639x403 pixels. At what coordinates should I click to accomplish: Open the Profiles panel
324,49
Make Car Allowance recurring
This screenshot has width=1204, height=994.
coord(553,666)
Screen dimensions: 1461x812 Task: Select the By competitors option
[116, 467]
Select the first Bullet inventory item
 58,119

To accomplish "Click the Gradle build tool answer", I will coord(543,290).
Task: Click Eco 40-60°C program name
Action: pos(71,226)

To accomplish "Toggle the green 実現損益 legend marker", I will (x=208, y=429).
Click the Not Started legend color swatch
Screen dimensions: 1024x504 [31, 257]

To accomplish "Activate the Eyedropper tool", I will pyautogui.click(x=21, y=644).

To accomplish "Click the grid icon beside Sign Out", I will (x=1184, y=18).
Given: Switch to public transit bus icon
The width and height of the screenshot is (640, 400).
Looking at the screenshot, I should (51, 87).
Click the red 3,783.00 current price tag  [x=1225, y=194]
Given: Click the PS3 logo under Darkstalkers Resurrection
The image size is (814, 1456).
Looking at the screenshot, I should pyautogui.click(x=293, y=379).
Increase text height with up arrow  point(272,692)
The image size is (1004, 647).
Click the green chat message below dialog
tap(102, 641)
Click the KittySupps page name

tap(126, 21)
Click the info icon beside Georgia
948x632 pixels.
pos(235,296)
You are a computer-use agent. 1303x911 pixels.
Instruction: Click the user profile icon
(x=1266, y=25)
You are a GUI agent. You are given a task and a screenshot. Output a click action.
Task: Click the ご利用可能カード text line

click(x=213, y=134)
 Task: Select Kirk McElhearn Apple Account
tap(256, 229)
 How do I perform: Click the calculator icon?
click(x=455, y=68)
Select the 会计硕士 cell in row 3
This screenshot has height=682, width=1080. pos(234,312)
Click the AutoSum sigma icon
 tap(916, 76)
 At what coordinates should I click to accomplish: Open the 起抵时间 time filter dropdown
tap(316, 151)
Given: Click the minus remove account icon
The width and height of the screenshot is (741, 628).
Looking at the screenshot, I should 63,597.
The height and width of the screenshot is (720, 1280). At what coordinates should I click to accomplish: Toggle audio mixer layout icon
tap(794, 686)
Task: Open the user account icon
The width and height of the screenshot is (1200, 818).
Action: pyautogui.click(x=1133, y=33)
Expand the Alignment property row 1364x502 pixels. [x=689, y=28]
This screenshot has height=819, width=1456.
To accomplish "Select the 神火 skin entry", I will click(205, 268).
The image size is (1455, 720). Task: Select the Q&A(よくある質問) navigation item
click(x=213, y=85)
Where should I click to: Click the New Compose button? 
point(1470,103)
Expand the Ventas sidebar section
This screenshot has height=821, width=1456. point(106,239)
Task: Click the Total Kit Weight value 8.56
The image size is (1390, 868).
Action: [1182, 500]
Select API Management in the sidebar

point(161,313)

What you need to do.
Scan the material above for the string "agent". Copy each line that holds it.

Your solution.
You are a computer-use agent. 1303x911 pixels.
You are a GUI agent. You are given a task and a screenshot. Output a click action.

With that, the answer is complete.